▶ EXERCISE 1: Please print the hydraulic circuit passage word for word, beginning at the words "The further loads Z1, Z2 can" and stopping after "the pump P2.".
▶ EXERCISE 2: Carry on the hydraulic circuit passage from the end of its last sentence.

▶ EXTRACT PROVIDED:

The further loads Z1, Z2 can operate in various ways. In the exemplary embodiment in FIG. 1, a load-sensing system LSS is provided for this purpose. The division of the volume flow between the individual loads Z1, Z2 with their different pressure levels occurs in a known fashion with individual pressure balances DW1, DW2, downstream of which the directional control valves V1, V2 are connected. The changeover valve WV connects the maximum pressure to the inlet pressure balance DWP where this pressure is compared with the system pressure which is present in the working line of the pump P2.

During the operation of the hydraulic circuit according to the invention, the following four cases can now be differentiated:

• • a) Lifting, lifting cylinder pressure higher than at the further loads: in this case the pressure difference at the priority valve PRV and at the individual pressure balances DW1, DW2 of the further loads Z1, Z2 is throttled away. The power loss which occurs grows with the speed of these loads.
  • b) Lifting, lifting cylinder pressure less than at the further loads: in this case, the pressure difference is throttled away only at the priority valve PRV. The power loss which occurs grows with the speed of the lifting cylinder.
  • c) Lowering, lifting cylinder pressure higher than at the further loads: in this case the pressure difference is throttled away only at the individual pressure balances DW1, DW2 of the further loads Z1, Z2. The power loss which occurs grows with the speed of these loads. No pressure drop occurs in the priority valve.

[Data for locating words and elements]
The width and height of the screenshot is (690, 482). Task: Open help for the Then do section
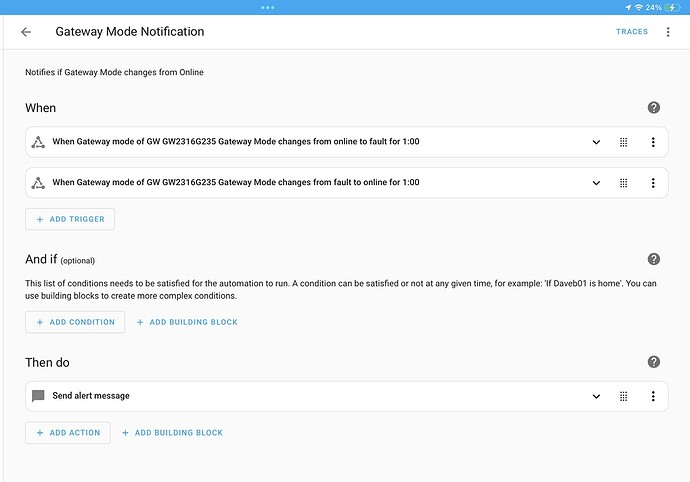[654, 362]
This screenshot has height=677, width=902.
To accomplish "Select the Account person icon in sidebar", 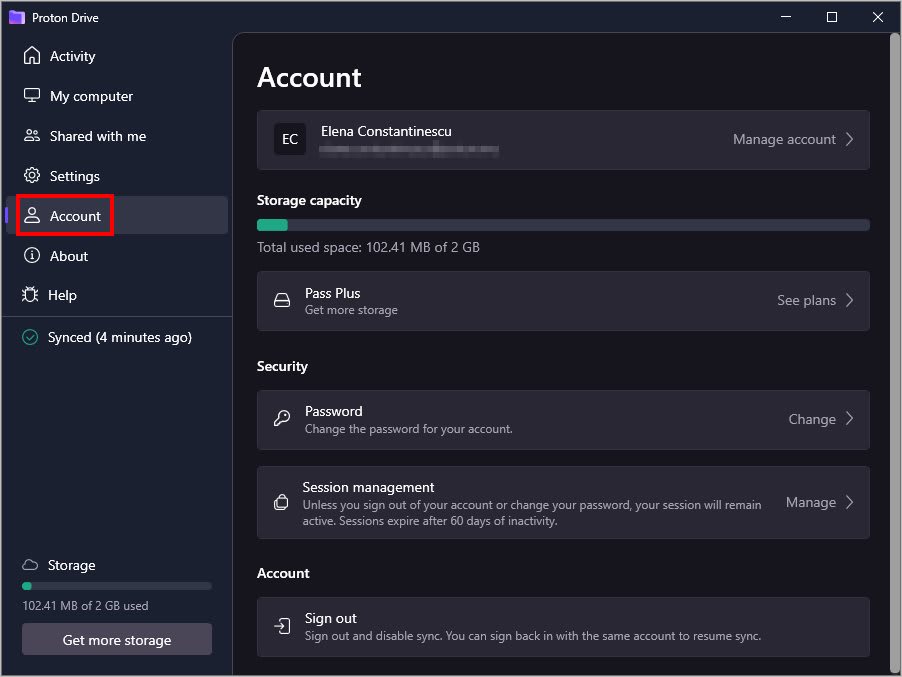I will (32, 215).
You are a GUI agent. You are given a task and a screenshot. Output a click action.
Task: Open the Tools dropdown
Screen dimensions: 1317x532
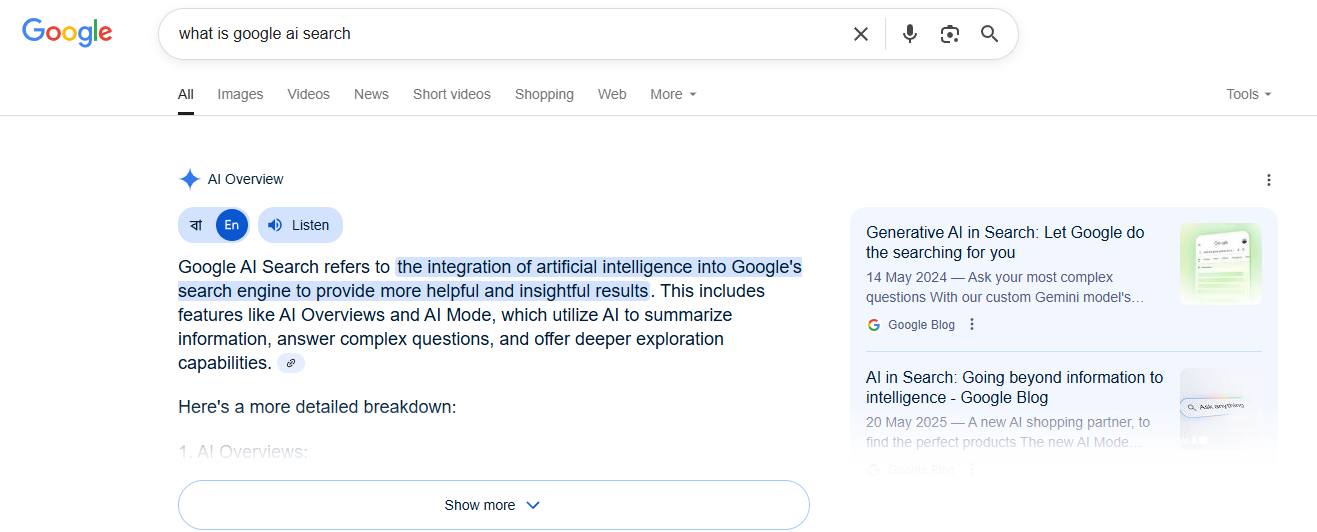[x=1248, y=94]
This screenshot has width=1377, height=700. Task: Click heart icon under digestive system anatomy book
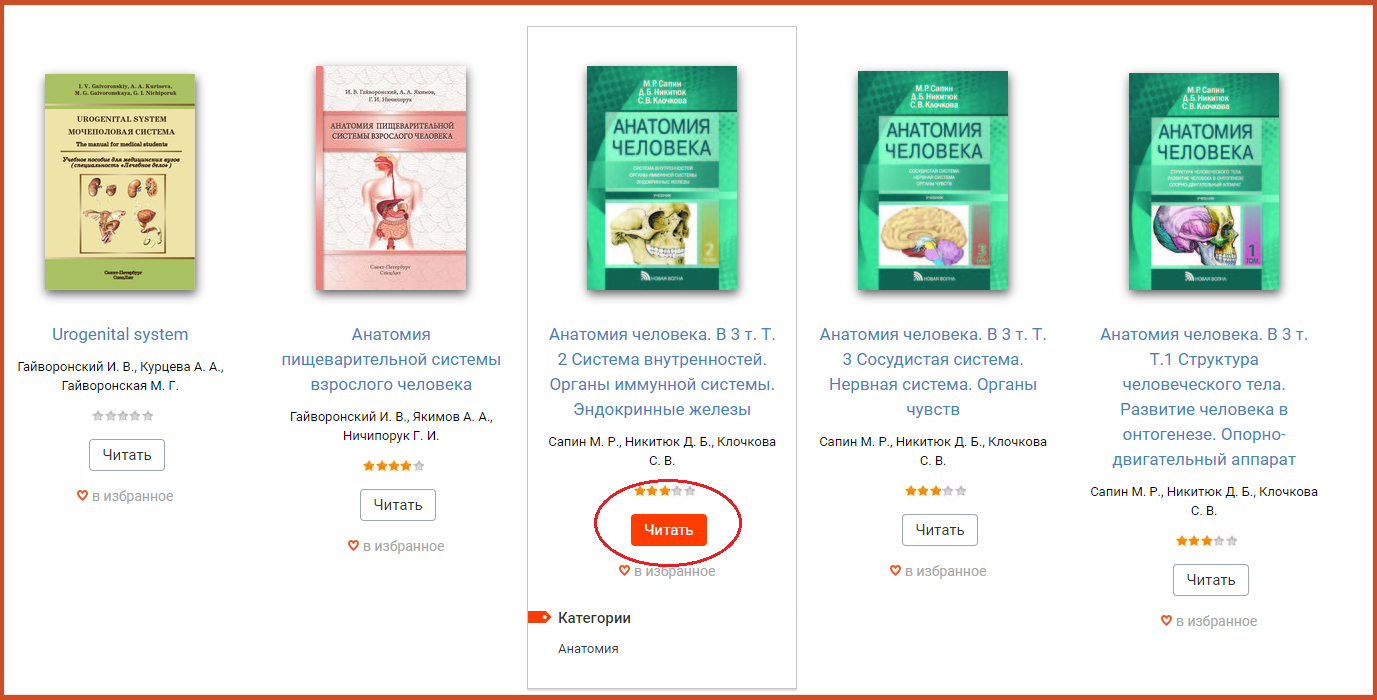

▶ TASK RESULT 1:
The further loads Z1, Z2 can operate in various ways. In the exemplary embodiment in FIG. 1, a load-sensing system LSS is provided for this purpose. The division of the volume flow between the individual loads Z1, Z2 with their different pressure levels occurs in a known fashion with individual pressure balances DW1, DW2, downstream of which the directional control valves V1, V2 are connected. The changeover valve WV connects the maximum pressure to the inlet pressure balance DWP where this pressure is compared with the system pressure which is present in the working line of the pump P2.

▶ TASK RESULT 2:
  • d) Lowering, lifting cylinder pressure lower than at the further loads: in this case the non-return valve RÜV does not open. The speed of the lifting cylinder is defined unambiguously by the rotational speed of the pump P1. For the further loads this can mean undersupply if the second pump P2 is given such small dimensions that it is reliant on assistance from the first pump P2. However, the function of the circuit, specifically the independent operation of the lifting cylinder and further loads, is basically still provided despite a certain reduction in comfort.

In the last-mentioned case, in which only a small amount of energy is available in any case, it is possible, if appropriate, to dispense with the recovery in the lowering mode by virtue of the fact that the volume flow is diverted via a flow-regulating valve. This possibility is illustrated in FIG. 2. Apart from the load-lowering valve LSV and two pressure sensors D1, D2, this circuit is identical to that in FIG. 1. The reference symbols for the same circuit parts were retained. The previously mentioned operating state d), in which in the lowering mode the lifting cylinder pressure is lower than at the further loads Z1, Z2, is detected with the pressure sensors D1, D2. If appropriate, the volume flow is diverted from the lifting cylinder to the reservoir T via the correspondingly actuated load-lowering valve LSV during lowering.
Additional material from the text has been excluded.